One of the dogs Houdini’d her way out of the backyard the other day. Pretty sure she jumped the fence.
I have finished four books, started four others, and read multiple articles for seminary, and this is only the end of the fourth week.
I’m a little tired.
But I’m doing my best to make time for writing, so here I am. Droopy eyed, icicle toes, hair extra fluffy since I got it cut yesterday.
What if we actually lived as God calls us to live? What if we were the kind of people, the sort of community, that stands out against the backdrop of the surrounding world, in the best of ways?
We got into a lengthy discussion about this today in class. I couldn’t help getting hot under the collar. I am untangling my own flawed understanding of holiness – it’s not just about outward behavior – so I don’t want to get caught up in any sort of legalism, rigid rule-keeping. I don’t want the Church to emphasize crushing perfectionism and conformity.
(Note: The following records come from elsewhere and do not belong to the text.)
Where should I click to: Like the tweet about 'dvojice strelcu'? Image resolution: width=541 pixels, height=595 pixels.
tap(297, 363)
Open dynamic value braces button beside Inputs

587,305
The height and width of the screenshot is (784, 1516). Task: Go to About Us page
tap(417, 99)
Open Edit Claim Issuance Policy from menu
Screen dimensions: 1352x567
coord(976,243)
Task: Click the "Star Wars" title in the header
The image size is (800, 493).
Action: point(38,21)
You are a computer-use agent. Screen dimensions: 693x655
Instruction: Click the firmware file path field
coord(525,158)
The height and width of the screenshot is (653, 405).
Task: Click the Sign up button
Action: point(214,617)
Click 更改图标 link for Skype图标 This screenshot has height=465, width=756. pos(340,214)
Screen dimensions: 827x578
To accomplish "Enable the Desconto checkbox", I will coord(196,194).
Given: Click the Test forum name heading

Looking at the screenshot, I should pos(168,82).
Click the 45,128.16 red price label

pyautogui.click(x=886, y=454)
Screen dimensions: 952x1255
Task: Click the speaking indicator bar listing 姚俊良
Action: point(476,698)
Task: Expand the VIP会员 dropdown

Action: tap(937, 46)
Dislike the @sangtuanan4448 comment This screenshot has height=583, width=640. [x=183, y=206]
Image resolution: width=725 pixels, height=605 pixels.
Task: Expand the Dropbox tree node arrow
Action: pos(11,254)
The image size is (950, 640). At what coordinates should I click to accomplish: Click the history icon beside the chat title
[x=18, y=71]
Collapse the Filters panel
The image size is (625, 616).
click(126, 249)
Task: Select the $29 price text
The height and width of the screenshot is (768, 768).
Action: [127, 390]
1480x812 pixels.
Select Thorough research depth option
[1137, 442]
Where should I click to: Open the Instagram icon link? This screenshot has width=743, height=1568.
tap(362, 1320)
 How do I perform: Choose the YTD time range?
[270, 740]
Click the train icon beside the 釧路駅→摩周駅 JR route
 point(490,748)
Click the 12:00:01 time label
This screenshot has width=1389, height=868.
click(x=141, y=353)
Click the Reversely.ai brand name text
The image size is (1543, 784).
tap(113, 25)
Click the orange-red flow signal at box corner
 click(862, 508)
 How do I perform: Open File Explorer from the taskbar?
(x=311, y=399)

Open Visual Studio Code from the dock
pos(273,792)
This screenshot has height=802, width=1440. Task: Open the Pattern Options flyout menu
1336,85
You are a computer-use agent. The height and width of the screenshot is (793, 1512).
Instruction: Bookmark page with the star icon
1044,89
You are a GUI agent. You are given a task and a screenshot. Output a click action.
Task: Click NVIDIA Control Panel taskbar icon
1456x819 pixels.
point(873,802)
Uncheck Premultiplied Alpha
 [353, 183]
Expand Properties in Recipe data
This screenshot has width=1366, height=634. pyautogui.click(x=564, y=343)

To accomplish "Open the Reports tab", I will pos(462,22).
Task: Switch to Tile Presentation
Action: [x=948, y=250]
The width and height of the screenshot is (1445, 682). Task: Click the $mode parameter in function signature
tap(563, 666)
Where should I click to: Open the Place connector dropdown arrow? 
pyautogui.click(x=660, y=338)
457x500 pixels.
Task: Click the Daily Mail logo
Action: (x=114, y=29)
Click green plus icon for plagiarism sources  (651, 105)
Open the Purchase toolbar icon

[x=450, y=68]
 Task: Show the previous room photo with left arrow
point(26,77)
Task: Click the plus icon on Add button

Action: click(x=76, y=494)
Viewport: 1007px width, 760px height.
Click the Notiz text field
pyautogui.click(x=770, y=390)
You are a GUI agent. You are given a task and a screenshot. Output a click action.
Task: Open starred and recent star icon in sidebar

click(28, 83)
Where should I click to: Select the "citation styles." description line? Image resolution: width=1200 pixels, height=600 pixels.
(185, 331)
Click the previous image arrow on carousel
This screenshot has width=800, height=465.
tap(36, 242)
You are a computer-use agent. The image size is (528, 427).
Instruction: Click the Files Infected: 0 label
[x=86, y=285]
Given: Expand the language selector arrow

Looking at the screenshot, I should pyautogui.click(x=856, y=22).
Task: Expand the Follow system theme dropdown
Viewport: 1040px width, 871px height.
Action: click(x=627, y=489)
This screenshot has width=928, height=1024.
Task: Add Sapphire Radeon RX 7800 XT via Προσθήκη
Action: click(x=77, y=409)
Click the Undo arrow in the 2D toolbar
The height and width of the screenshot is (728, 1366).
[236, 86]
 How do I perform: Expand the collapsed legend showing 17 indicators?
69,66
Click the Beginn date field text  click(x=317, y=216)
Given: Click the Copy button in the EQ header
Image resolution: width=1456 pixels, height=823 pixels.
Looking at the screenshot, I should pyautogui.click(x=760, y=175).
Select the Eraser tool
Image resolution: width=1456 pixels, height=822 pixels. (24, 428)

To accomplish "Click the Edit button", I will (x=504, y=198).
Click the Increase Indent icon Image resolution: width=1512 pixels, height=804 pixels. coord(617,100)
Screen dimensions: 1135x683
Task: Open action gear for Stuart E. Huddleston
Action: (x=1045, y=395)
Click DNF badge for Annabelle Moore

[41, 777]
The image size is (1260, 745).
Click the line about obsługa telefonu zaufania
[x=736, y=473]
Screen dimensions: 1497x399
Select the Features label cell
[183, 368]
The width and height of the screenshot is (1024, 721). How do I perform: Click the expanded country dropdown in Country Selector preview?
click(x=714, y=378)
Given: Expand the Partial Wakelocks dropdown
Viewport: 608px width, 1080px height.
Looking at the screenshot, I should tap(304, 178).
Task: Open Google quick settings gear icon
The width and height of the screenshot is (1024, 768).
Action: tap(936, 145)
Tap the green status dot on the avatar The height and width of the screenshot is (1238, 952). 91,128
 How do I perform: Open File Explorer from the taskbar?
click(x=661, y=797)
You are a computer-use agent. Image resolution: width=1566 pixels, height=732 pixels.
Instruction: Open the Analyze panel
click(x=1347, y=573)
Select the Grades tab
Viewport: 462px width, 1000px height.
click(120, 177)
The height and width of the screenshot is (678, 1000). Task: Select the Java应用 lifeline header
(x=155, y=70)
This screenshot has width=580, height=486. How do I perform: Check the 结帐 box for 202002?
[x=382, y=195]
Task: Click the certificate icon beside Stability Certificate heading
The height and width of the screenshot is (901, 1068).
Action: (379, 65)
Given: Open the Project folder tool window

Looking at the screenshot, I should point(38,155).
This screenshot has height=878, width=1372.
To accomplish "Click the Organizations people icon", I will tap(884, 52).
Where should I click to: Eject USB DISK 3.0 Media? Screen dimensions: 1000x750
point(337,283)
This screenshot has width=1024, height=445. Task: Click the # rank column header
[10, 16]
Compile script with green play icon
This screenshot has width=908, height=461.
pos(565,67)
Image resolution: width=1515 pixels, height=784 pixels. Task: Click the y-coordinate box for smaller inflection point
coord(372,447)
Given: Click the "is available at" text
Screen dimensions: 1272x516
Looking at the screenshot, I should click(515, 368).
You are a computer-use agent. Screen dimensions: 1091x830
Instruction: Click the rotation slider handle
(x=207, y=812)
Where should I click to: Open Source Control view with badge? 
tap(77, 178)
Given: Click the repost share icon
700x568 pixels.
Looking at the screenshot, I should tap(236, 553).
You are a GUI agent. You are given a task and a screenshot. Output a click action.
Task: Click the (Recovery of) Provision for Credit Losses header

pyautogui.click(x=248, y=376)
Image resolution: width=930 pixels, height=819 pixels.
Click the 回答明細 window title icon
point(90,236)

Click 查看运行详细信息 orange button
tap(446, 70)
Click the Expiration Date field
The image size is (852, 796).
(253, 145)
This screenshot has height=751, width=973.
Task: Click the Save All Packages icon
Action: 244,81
But I do want the Church to stop providing shelter for unrepentant exploiters, users, abusers. I want the Church to stop being so afraid of looking at our history, of how we’ve been influenced by and even capitulated to cultural forces that are antithetical to the Gospel. I want us to stop refusing to have the difficult conversations. To stop justifying, ignoring, excusing. To stop avoiding repentance.
I want the Church to stop asking victims to continue bearing the weight of their victimizers, for fear of angering the victimizers. That is a power dynamic utterly foreign to the way of Christ.
For several years now I have believed that God is exposing the faults in God’s Bride as she is situated in the Western context in order that we might learn to let go of attitudes, beliefs, and actions that are not pleasing to God. And what if we did that? What if we let go of racism, sexism, classism, nationalism, denialism, all the isms, and grabbed onto the ethics of the Kingdom? Justice, mercy, humility, truth, love?
What if, once we did that, we discovered that Scripture really is true, and anything else we attached ourselves to is empty?
That God, and God’s way, really is what we need?